これから飲食店を開店しようとお考えのオーナーさん・店長さんは自店の飲食店が何類の許可が必要はおわかりでしょうか?
「なんのこと?」と思われるかもしれませんが、実は一言で「飲食店営業許可」と言っても、種類が別れているのです。
しかも食事の提供方法によって飲食店営業許可の種類が変わることもあり、複雑さが増しています。
意外と知られていない事実なのです。
今回の記事では
- 飲食店の営業許可の種類を知りたい
- これから営業許可を取得したい
という方におすすめの記事となっています。
私は、30年以上、飲食業界に携わってきました。
色々なオーナーさんの下でたくさんの飲食店をオープンさせたり、立て直しをしてきました。
だからこそわかる細かなところを解説して少しでも多くの方の参考になればと思っています。
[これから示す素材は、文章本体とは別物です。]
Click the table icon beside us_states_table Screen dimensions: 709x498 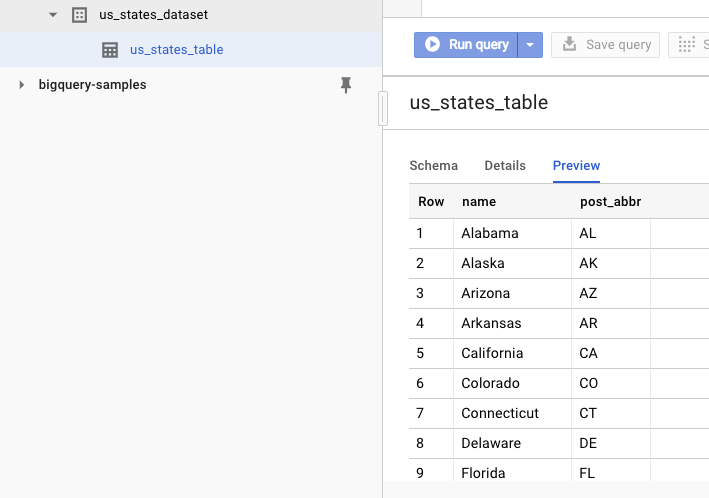(110, 50)
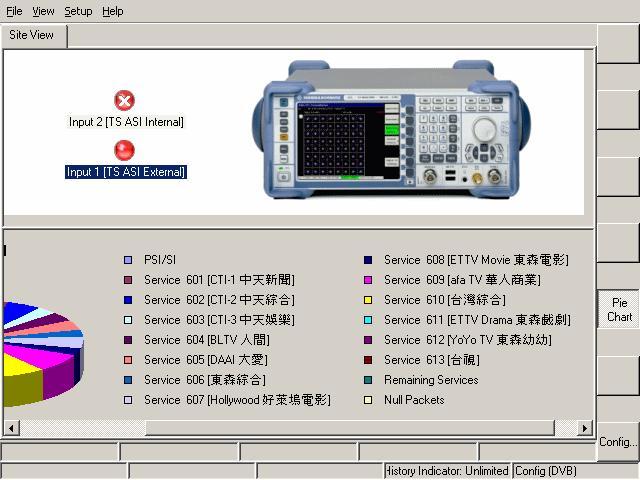The width and height of the screenshot is (640, 480).
Task: Select the Input 1 [TS ASI External] label
Action: point(126,172)
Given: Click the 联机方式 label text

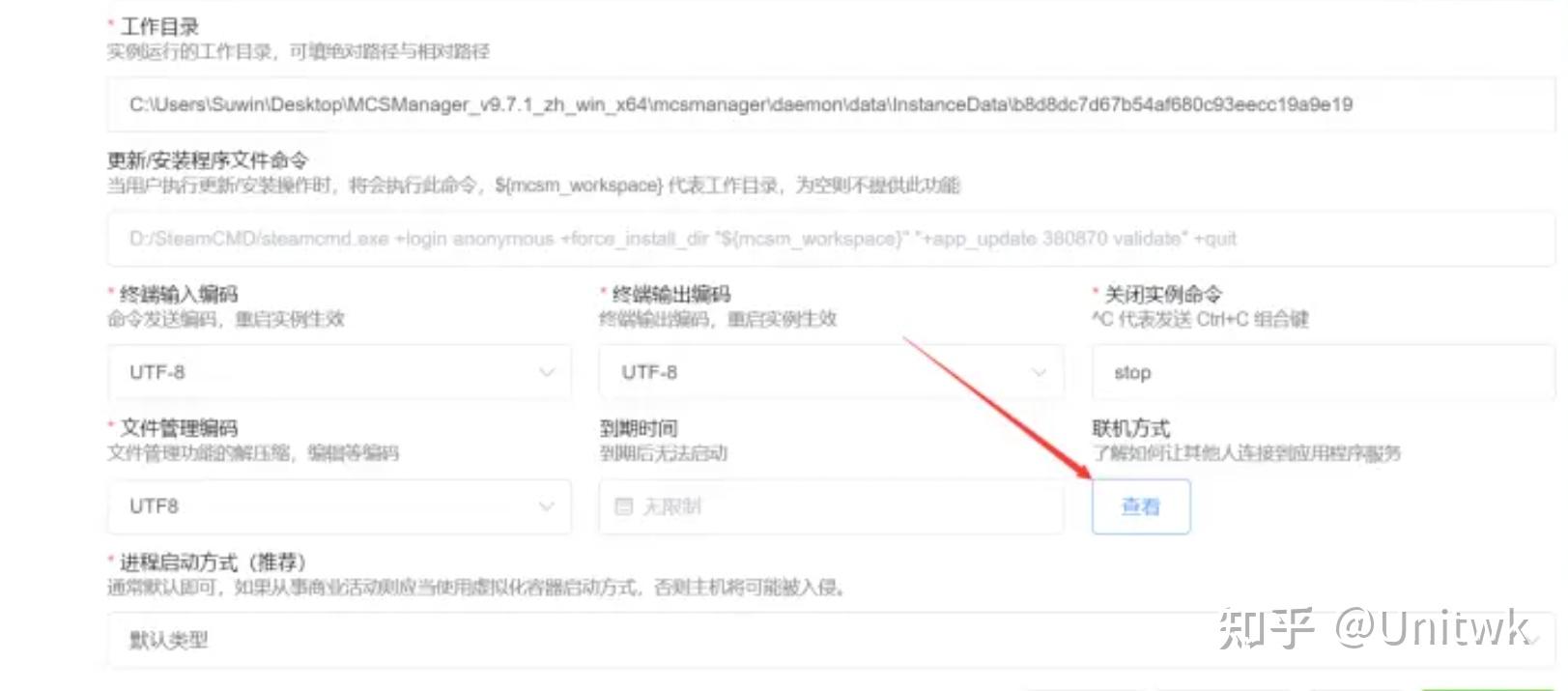Looking at the screenshot, I should click(1130, 428).
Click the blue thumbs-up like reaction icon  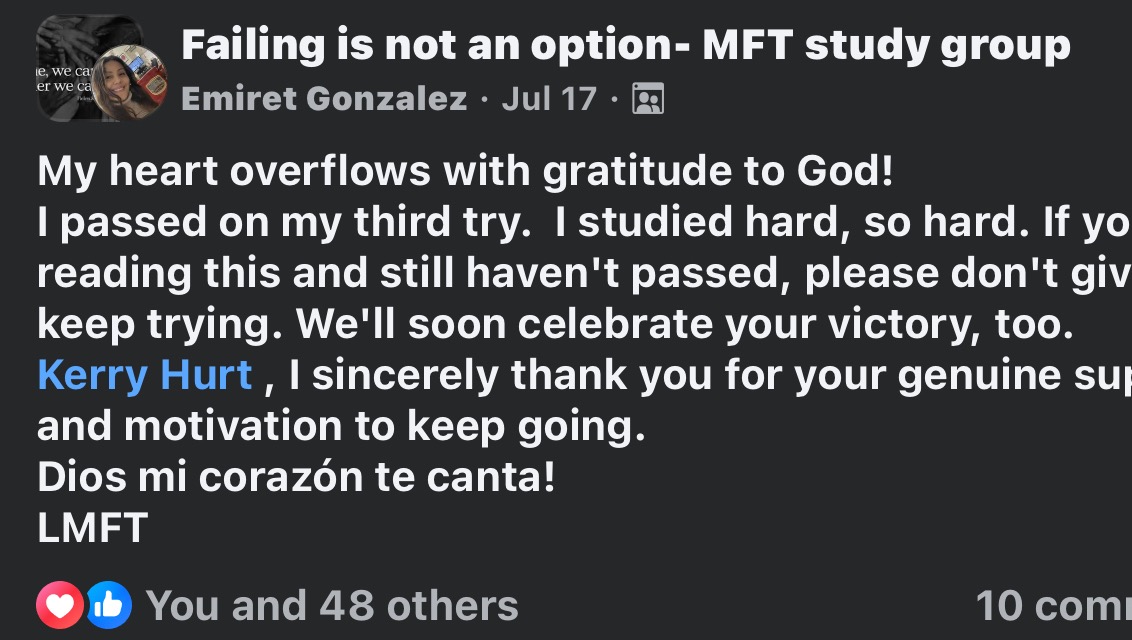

最後までお付き合い頂きますようよろしくお願いいたします。
それでは私と一緒に見ていきましょう!
注目記事:飲食店の開業資金はゼロから始められるのか?物件選び・資金調達は?
飲食店営業許可の種類は4部門34種類もあります
飲食店とは食を扱うからこそ危険とも隣り合わせです。
だからこそ細かく法的に分けられて、管理されています。
温度管理を怠ったり、不純なものが混ざってしまうと、それを食べた人の体調が崩れ、悪かった場合には死に追いやってしまうこともあるかもしれません。
そんな危険性を限りなく減らすために、「食品衛生法」という法律の中で、食品の営業に関して一部の種類の扱いに「許可制度」が使われています。
許可が必要な営業は、全34種類。
- 調理業(飲食店営業、喫茶店営業)
- 製造業(菓子製造業、マーガリン又はショートニング製造業、あん類製造業、みそ製造業製、アイスクリーム類製造業、しょう油製造業、乳製品製造業、ソース類製造業、食肉製品製造業 、酒類製造業、魚肉ねり製品製造業、豆腐製造業、食品の冷凍又は冷蔵業、納豆製造業、清涼飲料水製造業、めん類製造業、乳酸菌飲料製造業、そうざい製造業、氷雪製造業、かん詰又はびん詰食品製造業、食用油脂製造業、添加物製造業)
- 処理業(乳処理業、食肉処理業、特別牛乳さく取処理業、食品の放射線照射業、集乳業)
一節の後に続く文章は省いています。